Isabel mantuvo la vista fija en Bluey, pero no lo estaba mirando. Al cabo de un rato, después de que el chico se ruborizara aún más por sentirse observado, respondió:

—Muy bien. Pues dile que me lo has dicho. —Se levantó despacio—. Te acompañaré a la puerta.

—Pero… —empezó Bluey, confuso.

—¿Pero qué?

—¿Qué tengo que decirle? ¿No quiere que le lleve ningún mensaje a Tom?

Isabel no contestó.

—Él siempre se ha portado bien conmigo, señora Sherbourne. Los dos se han portado bien conmigo.

—Es por aquí —continuó ella, y lo guió hasta la puerta de la calle.

Después de cerrar, Isabel se quedó con la cara apoyada contra la pared, temblando.

—¡Isabel, cariño! —exclamó su madre—. Ven a tumbarte. —Y la acompañó hasta su habitación.

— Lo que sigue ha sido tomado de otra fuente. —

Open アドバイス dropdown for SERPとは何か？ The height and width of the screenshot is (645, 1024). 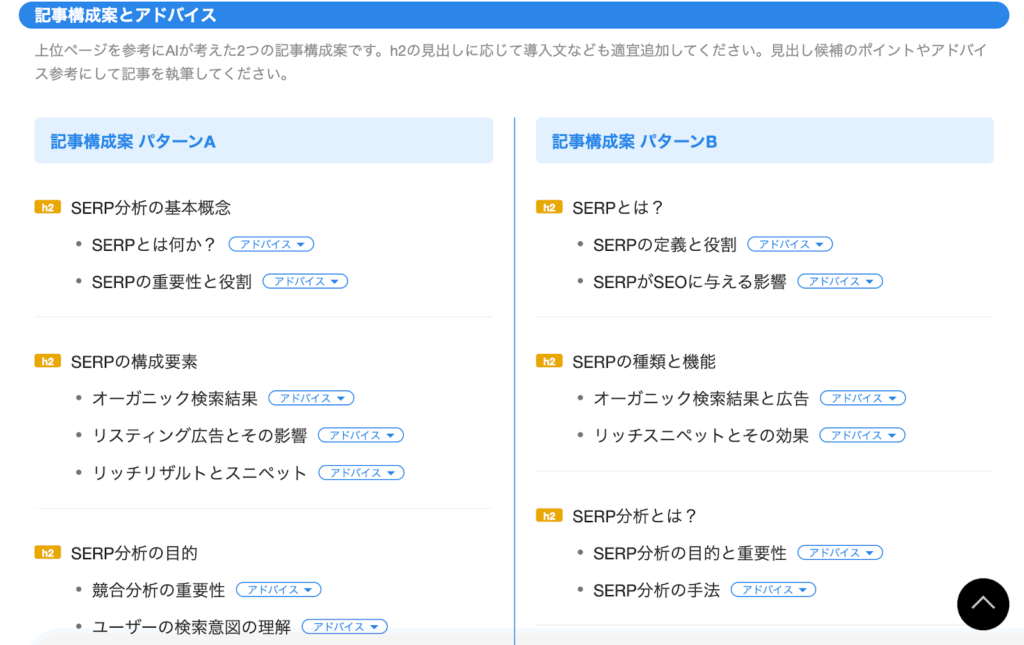coord(271,244)
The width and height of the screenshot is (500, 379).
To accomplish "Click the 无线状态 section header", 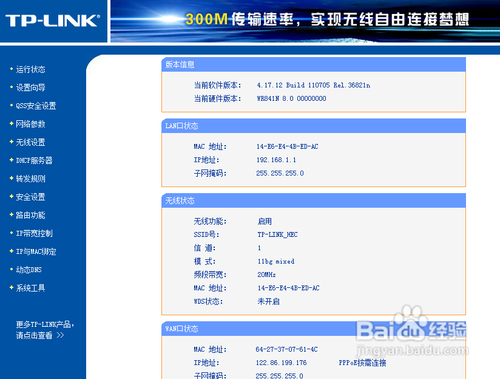I will [x=313, y=201].
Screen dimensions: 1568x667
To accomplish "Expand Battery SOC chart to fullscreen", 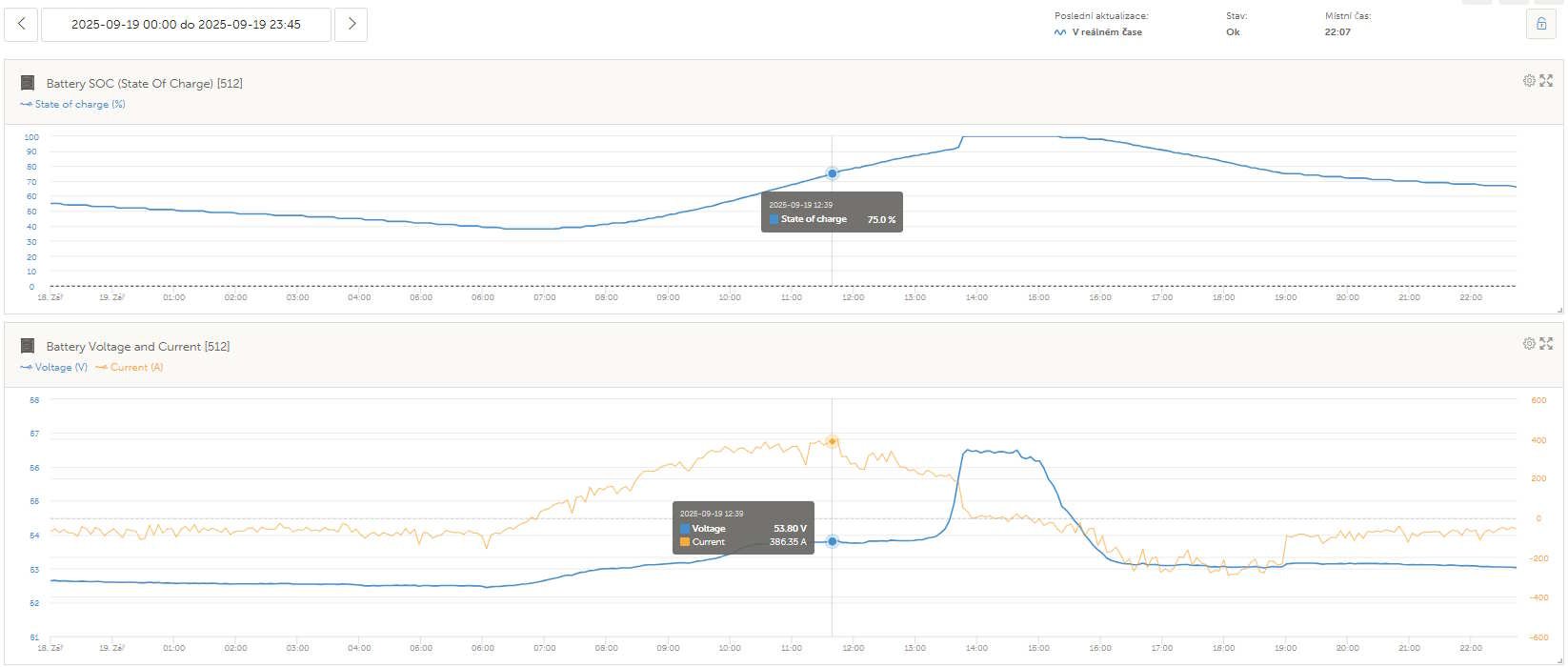I will pos(1546,81).
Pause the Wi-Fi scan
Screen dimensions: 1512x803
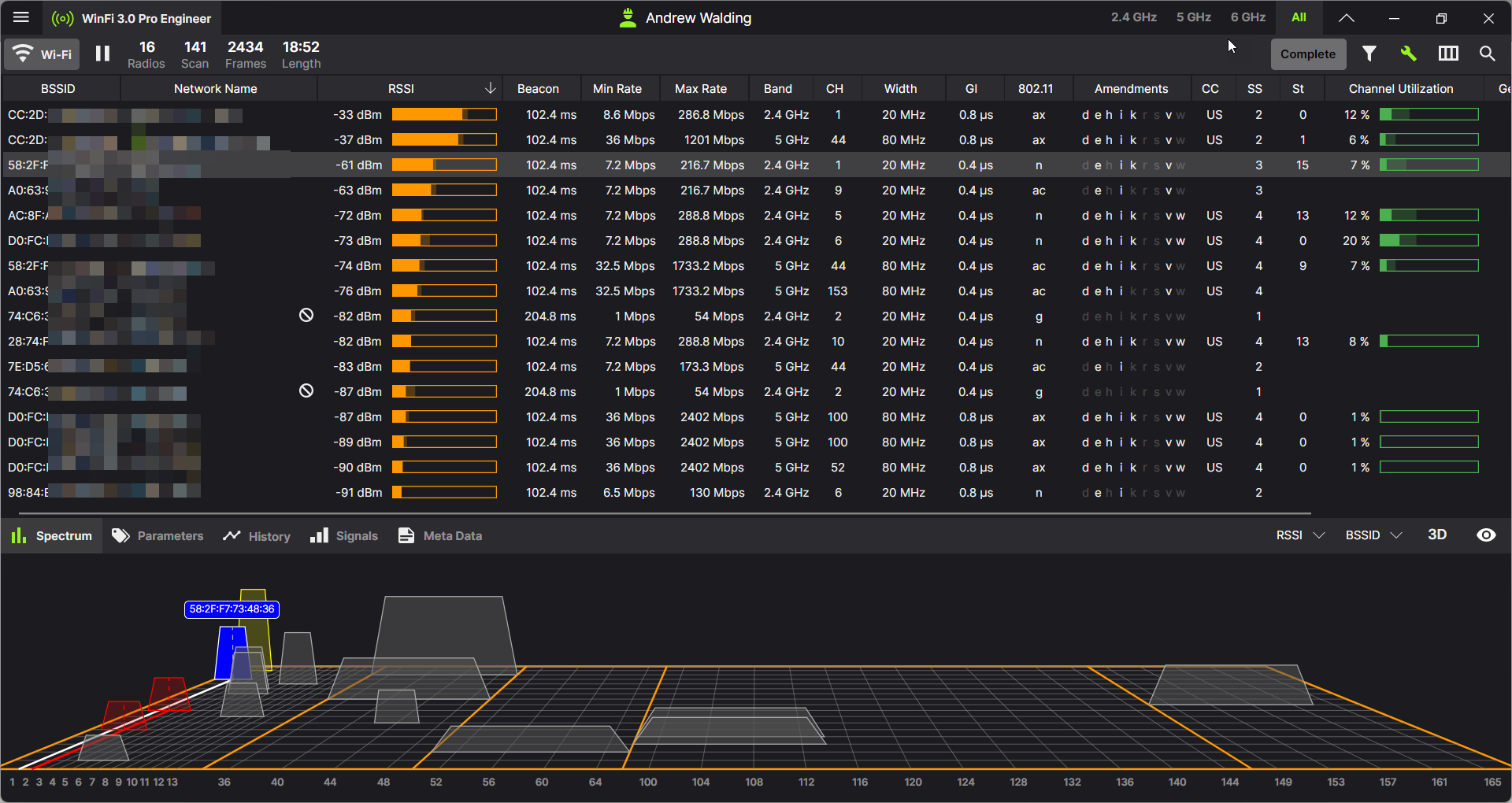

—Voy a vomitar otra vez —dijo ella, y Violet le puso la vieja vasija de porcelana en el regazo justo a tiempo.

Bill Graysmark presumía de saber juzgar a la gente. Como director de la escuela, tenía la oportunidad de observar el carácter humano en su proceso de formación. Rara vez se equivocaba respecto a quién saldría adelante en la vida y quién acabaría fracasando. Su instinto no le indicaba que Tom Sherbourne fuera un mentiroso ni un hombre violento. Bastaba verlo con Lucy para saber que la niña no le tenía ningún miedo. Y era evidente que amaba a su hija como el que más.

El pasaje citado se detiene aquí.